Mouth Congress began as a dare.

Paul Bellini and Scott Thompson’s friend Brian Hiltz always had a rock band and dreamed of being Pete Townsend. Having no musical talent, all Paul could do was dream. One day in 1984, Brian rented a beatbox from a local music store. Paul was fascinated by this thing, which played whacky mambo and samba beats. And then Brian dared Paul to start his own band, so he rented that beatbox and set it up in the basement on top of an old freezer in the house where they lived.

At the time, Paul’s sister Christine, who also lived in the house, was dating Rob Rowatt. He brought over his electric guitar and they jammed in the basement. Then Christine’s high school friend Gord Disley came over with his guitar. Later that same week, Scott Thompson came by for a visit, and together they had a massive jam session that yielded about thirty short, ridiculous songs, mostly about genitalia and identity.

Pleased with the results, they set out to find a name. At the time, Christine was studying Hinduism and had a copy of the Sir Richard Burton translation of the Kama Sutra. Their eyes fell upon ‘mouth congress,’ his term for oral sex. Still in their mid 20s and coming to terms with their homosexuality, Scott and Paul decided that this was the ideal name for their rock band.



Label and Rights

For a while, they recorded everything on a standard cassette tape recorder with a condenser mic. The results were generally unlistenable, so they upgraded to a Tascam 4-track recorder. Most of the songs on Waiting For Henry were recorded in this fashion, over a period of nine years and in at least nine different Toronto-area houses or apartments.

The band’s approach to lyrics was unusual. Because Scott was a sketch comedian, he was always inventing new characters. They decided rock’n’roll was the ideal form in which to explore homosexual experiences. They did all the recording and mixing with whatever musicians were around at the time. Paul enjoyed filtering Scott’s vocals through guitar pedals like a phase shifter or a wah wah pedal. Scott loved edgy topical material, like sexuality, race, and gender issues, though sometimes the songs were just pure nonsense. Without trying, they were surprisingly cutting edge. It wasn’t long before Scott, a performer by nature, decided that Mouth Congress should appear live at The Rivoli – the Toronto club where the Kids in the Hall performed most often. They sang songs about cigarettes and the Holy Ghost to a flummoxed audience.

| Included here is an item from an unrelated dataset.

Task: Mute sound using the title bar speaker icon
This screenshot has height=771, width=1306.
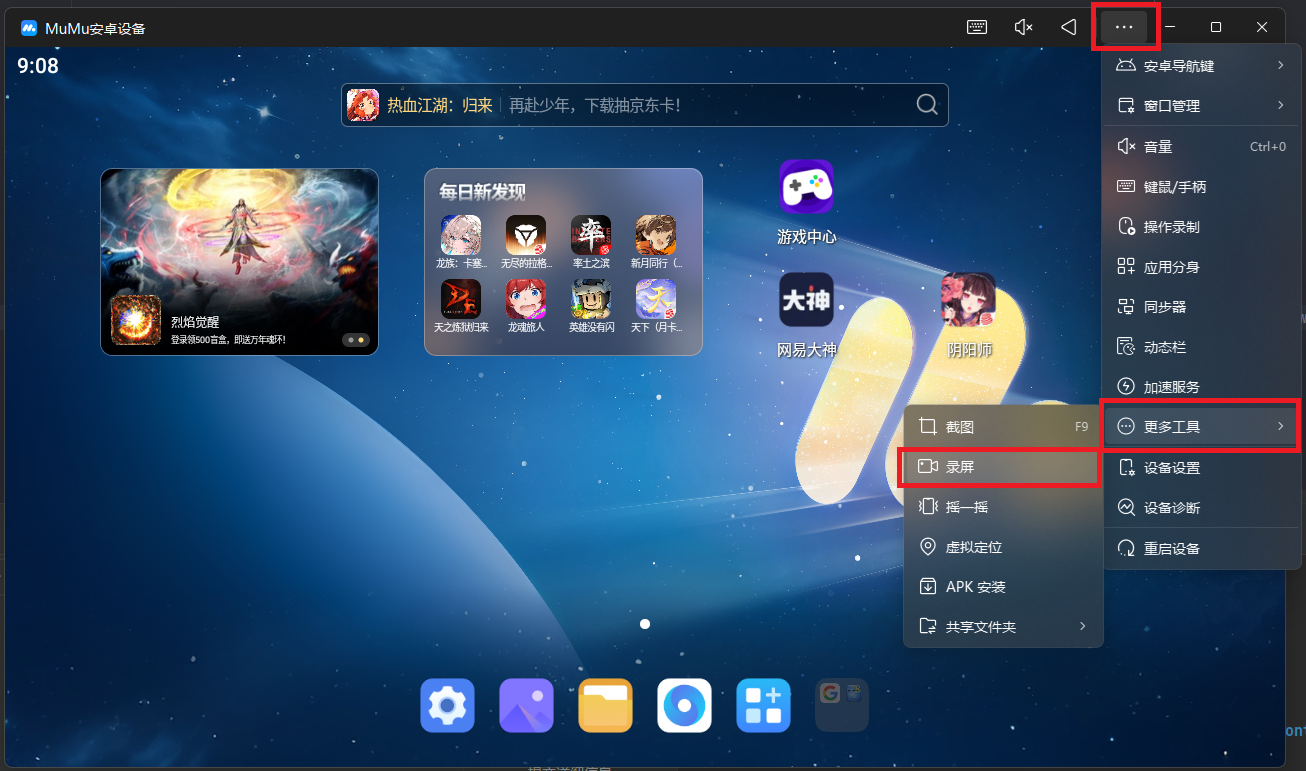Action: coord(1023,27)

Over the next three years, Mouth Congress did dozens of live shows with various combinations of Rob, Gord, or Brian, and often including Steve Keeping on drums and Tom King on keyboards and vocals. They also had several bass players – Blaine Vanstone, Steve Gelling, and Tim O’Neil, who, in true Spinal Tap fashion, have all since passed away. They are remembered fondly, and Paul and Scott continue to keep a close eye on the current bass players.

The live shows gained a reputation for being theatrical, to say the least, as they combined props, sets, multiple costume changes, unusual song choices, lots of guest stars, and Scott’s stand-up comedy. Unlike other bands, Mouth Congress didn’t just have a set list – they wrote whole scripts. In 1988, they decided to record a 7-song demo tape. The tracks were recorded quickly, as the Kids in the Hall were about to go to New York City to spend a year developing their material for Broadway Video. Then, caught up in the excitement of The Kids in the Hall being signed to television, they neglected to distribute the demo tape. Making the TV show was so time-consuming that Mouth Congress activities slowed to a crawl.

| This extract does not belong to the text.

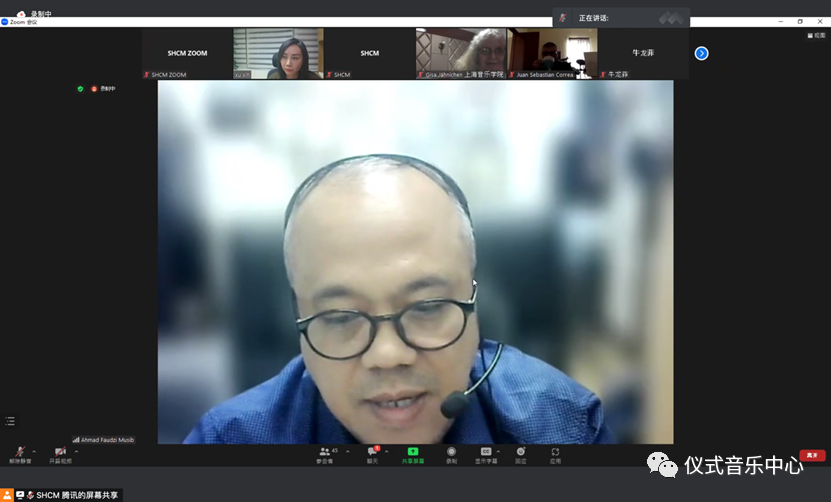This screenshot has height=502, width=831.
Task: Turn on video with camera button
Action: click(x=60, y=453)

In 2011, Paul dug out an old VHS tape of one of the live shows. It was footage of Scott singing (or rather, screaming) a noisy punk song called “Showland.” In it, he strips down to his underwear, peeling off layer after layer of clothing until almost naked on stage. The sight of one of the Kids in the Hall covered in sweat, writhing on stage like Iggy Pop, was something he felt comedy fans might actually enjoy seeing. Naturally, Scott agreed and they decided to make a ‘documentary’ about the band. At the same time, Gord Disley suggested they upload some classic Mouth Congress songs to Bandcamp, so they dumped everything – over 600 recordings – onto the site. Some of them were just jams, crude beyond description. Others were professionally produced, and many were live tracks. Mouth Congress never made much of a distinction between the stuff that sounded like real music and the stuff that was just creative ‘junk’. They loved all their creations equally.

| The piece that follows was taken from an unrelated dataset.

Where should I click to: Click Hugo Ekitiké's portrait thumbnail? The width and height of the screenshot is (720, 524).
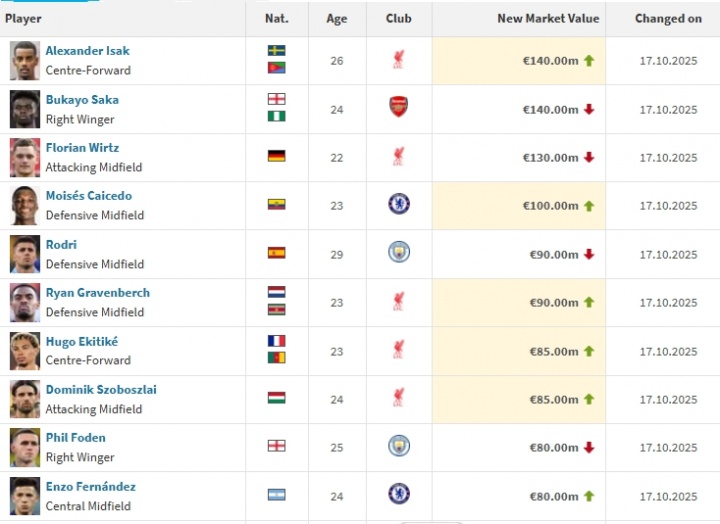[25, 351]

One day in 2019, Mike Sniper of Captured Tracks stumbled upon the Bandcamp page, got in touch with Paul and Scott, and suggested assembling a compilation of the best recordings to be officially released for the very first time. So Paul and Scott chose 30 songs to share with the world and that’s how we got the first Mouth Congress compilation, Waiting for Henry.

Who is Henry? We don’t really know, but we certainly hope he shows up soon.